Provided text:
# Rough sawn lumber/walnut in Southern California (Orange County)



## huyz (Jan 16, 2016)

Hey lumberjocks!

I found some many year old threads here where people have asked about pricing and it seems to have gone up from a few sources I've been able to verify.

Anyways, I'm looking for a place that can sell me *rough sawn* American black walnut in mostly 4/4 FAS in Southern California, more specifically Orange County (or someone who can deliver it here). I saw that some of you around the country are finding this between $1-3 BF for 4/4.

I've gotten quotes from five "local" stores so far quoting from $6.11 to $11.90 BF for 4/4 FAS. Surprisingly the $6.11 is FAS S2S SL/E.

The main reason I want rough sawn is to lower costs, and mostly to avoid warping as I've experienced in recent projects using s4s lumber from Austin Hardwoods in Santa Ana.

Extracted entries:
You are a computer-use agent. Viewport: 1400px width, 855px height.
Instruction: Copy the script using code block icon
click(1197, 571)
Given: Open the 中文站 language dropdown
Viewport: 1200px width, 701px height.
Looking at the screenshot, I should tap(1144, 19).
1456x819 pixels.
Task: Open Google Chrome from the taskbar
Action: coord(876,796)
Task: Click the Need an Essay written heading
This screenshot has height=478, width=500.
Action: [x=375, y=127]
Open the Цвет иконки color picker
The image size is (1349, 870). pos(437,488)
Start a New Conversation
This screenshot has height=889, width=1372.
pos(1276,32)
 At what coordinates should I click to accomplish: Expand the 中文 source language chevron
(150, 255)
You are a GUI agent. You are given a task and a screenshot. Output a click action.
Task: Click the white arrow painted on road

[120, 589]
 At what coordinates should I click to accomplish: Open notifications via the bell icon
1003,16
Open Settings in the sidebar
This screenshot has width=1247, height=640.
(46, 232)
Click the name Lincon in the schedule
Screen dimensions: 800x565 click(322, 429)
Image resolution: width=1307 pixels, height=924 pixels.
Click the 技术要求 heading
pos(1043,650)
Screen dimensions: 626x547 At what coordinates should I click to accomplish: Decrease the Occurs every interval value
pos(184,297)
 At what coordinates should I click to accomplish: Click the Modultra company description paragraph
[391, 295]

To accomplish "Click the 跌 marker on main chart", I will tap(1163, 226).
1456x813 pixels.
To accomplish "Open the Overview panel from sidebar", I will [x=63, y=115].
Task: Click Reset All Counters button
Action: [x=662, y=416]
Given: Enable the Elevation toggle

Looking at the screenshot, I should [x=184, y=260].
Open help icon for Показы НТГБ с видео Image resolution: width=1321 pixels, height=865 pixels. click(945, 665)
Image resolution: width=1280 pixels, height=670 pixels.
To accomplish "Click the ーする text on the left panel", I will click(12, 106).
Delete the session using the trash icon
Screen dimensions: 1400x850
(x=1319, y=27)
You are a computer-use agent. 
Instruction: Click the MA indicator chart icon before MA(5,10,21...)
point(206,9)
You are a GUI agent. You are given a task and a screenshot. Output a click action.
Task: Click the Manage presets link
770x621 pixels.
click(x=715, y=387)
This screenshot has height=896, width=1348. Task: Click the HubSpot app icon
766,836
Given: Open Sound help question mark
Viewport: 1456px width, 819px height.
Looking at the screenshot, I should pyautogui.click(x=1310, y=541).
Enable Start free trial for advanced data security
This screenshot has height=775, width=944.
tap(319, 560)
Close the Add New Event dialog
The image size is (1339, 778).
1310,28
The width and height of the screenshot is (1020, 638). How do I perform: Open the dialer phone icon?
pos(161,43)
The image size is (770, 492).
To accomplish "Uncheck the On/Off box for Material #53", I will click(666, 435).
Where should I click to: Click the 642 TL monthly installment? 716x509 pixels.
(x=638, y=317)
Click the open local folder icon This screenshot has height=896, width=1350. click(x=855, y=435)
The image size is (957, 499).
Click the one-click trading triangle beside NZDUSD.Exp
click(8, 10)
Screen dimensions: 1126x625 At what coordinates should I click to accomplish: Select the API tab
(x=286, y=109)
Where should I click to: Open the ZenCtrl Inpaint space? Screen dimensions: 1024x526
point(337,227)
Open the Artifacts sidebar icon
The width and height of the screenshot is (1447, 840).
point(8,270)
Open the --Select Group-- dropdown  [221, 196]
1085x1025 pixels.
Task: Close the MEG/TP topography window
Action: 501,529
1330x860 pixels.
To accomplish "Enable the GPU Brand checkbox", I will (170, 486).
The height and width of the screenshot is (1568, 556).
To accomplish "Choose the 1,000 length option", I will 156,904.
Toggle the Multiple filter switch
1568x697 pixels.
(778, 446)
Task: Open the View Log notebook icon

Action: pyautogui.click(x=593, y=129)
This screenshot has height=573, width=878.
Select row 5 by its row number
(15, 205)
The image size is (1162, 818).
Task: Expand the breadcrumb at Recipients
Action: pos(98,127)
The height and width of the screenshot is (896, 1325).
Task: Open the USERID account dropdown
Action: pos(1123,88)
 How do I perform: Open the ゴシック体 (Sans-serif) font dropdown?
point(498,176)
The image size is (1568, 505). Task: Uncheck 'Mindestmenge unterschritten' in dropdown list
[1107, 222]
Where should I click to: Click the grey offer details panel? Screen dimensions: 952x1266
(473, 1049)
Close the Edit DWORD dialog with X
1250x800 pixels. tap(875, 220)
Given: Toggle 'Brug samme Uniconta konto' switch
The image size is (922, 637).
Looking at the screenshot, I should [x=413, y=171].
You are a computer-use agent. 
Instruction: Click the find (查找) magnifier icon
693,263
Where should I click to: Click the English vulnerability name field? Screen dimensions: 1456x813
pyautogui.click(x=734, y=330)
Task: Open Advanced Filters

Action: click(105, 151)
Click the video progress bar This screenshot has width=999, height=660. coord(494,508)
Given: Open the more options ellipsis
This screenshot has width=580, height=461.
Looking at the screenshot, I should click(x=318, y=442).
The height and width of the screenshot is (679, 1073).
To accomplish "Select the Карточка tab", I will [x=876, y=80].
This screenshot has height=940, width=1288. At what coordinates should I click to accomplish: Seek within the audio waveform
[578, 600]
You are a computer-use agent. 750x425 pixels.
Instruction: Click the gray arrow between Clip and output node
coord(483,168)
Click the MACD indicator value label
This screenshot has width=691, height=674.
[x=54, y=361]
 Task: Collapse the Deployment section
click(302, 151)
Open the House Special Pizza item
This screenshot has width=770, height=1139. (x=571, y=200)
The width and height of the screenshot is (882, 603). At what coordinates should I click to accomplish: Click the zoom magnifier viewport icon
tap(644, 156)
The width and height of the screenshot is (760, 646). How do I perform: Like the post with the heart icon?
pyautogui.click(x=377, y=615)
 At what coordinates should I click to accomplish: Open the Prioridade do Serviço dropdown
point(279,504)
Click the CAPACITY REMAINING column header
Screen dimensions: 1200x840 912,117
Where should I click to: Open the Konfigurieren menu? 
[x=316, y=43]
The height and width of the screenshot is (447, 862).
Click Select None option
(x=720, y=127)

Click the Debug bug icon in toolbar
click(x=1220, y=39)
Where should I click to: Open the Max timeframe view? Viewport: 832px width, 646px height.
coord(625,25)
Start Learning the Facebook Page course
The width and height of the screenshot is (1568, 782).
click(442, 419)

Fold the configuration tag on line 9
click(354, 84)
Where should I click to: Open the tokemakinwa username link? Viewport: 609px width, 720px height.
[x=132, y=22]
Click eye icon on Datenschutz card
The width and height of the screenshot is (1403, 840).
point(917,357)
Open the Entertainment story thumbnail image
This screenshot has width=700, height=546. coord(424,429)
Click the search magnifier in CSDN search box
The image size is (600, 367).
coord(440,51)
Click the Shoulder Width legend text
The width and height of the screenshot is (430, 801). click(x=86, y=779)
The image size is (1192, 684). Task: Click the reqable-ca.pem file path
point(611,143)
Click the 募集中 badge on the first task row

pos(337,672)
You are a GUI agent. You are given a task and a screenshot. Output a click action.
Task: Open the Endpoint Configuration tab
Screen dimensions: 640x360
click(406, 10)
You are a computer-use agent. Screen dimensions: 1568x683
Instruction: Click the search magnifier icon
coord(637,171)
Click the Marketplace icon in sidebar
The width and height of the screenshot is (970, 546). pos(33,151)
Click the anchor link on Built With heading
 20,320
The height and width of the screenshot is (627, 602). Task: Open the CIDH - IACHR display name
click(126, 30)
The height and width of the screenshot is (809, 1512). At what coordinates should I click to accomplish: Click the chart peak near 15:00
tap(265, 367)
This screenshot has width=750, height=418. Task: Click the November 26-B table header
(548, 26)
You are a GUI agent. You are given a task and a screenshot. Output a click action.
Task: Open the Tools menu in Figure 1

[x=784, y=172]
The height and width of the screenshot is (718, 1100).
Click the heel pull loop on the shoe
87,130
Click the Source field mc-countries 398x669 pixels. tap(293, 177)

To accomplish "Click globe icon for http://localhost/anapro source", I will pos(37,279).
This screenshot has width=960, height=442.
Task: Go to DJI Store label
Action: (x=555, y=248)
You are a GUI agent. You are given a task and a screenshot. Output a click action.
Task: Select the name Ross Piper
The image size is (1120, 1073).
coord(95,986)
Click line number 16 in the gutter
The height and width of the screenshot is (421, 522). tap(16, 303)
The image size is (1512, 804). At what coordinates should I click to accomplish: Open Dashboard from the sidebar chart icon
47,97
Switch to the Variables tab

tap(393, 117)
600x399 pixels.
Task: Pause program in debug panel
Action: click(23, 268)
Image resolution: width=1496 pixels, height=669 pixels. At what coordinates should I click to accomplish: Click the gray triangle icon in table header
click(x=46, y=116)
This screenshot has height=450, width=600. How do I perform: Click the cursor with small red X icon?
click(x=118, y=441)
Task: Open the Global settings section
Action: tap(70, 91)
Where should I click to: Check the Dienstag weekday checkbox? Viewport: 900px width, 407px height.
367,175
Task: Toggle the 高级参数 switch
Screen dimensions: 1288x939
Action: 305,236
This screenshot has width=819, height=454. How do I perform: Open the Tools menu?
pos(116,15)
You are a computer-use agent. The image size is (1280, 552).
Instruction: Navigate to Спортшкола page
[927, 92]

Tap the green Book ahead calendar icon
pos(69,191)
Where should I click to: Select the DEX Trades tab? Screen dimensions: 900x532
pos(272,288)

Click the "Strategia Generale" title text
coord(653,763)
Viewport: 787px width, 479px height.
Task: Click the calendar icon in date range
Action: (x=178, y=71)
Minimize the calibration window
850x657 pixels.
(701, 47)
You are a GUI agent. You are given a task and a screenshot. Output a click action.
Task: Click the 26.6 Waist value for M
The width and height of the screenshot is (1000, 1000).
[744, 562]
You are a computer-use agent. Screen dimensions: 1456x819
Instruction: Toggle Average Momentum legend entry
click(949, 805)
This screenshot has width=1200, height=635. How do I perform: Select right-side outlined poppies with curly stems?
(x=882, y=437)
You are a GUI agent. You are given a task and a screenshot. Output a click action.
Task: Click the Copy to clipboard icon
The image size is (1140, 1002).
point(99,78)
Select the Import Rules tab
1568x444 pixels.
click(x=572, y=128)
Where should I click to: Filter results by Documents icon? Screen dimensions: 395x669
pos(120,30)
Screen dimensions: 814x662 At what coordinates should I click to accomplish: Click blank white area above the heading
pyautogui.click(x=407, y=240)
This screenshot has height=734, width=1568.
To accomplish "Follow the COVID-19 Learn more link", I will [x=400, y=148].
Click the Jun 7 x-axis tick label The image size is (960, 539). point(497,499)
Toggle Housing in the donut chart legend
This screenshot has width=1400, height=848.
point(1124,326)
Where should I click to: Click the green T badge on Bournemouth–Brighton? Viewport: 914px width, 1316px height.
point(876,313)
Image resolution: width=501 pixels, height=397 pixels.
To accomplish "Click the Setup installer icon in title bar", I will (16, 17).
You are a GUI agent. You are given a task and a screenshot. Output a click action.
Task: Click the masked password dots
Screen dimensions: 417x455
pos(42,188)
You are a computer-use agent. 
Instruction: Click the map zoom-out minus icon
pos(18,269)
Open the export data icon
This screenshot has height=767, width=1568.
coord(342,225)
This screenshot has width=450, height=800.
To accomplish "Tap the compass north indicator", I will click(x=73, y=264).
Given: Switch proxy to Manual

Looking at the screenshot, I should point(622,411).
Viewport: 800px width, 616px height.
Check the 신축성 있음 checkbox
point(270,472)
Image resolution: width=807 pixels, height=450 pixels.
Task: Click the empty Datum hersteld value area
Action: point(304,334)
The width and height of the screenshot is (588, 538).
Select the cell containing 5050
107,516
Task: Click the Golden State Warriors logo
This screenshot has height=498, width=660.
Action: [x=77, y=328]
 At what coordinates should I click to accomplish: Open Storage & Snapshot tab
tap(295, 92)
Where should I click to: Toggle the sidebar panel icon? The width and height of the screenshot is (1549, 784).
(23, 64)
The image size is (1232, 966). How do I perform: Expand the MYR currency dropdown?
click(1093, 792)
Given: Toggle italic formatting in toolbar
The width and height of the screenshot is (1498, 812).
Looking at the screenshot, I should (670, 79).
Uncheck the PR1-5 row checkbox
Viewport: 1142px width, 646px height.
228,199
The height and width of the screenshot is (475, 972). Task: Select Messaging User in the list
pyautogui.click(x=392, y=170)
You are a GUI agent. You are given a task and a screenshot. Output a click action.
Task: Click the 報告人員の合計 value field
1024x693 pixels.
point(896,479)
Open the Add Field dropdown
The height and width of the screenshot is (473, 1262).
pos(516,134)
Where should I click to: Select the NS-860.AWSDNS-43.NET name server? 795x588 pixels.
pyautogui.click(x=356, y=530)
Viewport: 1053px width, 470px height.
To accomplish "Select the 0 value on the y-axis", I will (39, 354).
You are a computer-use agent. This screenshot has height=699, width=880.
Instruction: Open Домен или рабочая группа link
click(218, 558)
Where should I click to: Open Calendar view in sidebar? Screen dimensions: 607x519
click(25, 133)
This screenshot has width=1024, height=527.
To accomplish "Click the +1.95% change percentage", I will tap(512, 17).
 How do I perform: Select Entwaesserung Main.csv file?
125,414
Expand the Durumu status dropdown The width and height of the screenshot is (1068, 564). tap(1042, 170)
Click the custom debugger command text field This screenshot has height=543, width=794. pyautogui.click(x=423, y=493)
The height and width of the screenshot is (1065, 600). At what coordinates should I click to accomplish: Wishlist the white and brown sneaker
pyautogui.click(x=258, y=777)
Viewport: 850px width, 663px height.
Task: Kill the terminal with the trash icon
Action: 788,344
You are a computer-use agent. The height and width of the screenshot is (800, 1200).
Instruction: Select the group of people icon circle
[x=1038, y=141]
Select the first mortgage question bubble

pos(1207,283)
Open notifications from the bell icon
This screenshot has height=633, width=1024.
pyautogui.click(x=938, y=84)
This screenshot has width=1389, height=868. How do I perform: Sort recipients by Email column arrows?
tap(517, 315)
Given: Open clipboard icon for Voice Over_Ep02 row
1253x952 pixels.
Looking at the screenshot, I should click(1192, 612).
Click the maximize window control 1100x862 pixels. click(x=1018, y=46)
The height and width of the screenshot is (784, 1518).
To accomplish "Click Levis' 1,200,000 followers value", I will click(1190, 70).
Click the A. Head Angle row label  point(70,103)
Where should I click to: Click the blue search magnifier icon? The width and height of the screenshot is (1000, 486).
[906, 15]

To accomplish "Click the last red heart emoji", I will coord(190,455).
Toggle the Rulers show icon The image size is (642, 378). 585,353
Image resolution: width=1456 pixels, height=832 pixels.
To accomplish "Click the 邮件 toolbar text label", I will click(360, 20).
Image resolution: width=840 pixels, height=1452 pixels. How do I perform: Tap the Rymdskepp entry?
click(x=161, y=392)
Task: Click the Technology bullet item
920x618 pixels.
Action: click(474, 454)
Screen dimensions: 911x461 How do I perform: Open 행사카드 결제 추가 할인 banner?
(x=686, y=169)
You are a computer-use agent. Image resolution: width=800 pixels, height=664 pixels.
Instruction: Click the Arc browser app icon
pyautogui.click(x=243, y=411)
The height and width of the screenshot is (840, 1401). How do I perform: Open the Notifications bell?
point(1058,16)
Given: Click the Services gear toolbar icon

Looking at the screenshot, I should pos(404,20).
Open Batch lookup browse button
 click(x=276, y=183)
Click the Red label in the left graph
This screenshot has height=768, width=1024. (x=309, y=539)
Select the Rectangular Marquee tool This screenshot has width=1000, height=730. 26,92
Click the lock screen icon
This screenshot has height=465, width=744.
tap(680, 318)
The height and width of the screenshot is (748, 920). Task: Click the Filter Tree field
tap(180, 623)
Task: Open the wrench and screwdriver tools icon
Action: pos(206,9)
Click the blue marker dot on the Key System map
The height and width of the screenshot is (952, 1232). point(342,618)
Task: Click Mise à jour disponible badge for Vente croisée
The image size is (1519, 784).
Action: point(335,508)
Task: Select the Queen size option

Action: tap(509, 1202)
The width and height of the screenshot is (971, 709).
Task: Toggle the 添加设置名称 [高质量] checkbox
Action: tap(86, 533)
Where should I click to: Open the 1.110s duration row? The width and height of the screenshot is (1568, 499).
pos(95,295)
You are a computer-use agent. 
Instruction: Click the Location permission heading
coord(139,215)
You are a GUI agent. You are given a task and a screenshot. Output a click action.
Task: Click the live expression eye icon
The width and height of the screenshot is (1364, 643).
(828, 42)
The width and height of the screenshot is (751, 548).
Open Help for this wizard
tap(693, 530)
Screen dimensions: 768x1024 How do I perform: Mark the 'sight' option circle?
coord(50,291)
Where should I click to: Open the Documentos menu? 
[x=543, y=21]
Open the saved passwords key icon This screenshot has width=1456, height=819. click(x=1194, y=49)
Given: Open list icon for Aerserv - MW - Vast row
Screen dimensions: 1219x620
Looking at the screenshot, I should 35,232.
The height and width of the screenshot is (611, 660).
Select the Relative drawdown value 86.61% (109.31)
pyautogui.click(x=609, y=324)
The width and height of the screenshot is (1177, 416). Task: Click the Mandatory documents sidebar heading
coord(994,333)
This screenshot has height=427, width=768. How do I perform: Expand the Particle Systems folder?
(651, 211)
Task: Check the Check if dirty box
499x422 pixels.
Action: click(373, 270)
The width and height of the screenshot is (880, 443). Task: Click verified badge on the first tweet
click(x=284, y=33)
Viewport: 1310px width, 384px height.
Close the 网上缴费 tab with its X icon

Direction 1:
In the walnut thread, shorten the paragraph beginning "Anyways, I'm looking for a place" into a bulleted list that keeps its main facts.
Direction 2:
Reproduce the walnut thread verbatim, starting at "# Rough sawn" and ending at "able to verify.".
Direction 3:
List every abbreviation in the walnut thread that names a lumber grade or a surface or edge preparation.
None of the tasks here use the records.

Problem solution 1:
- Wants rough sawn American black walnut, mostly 4/4 FAS
- Location: Southern California, specifically Orange County, or a seller who can deliver there
- Others around the country report finding 4/4 for $1-3 BF

Problem solution 2:
# Rough sawn lumber/walnut in Southern California (Orange County)



## huyz (Jan 16, 2016)

Hey lumberjocks!

I found some many year old threads here where people have asked about pricing and it seems to have gone up from a few sources I've been able to verify.

Problem solution 3:
- FAS
- S2S
- SL/E
- s4s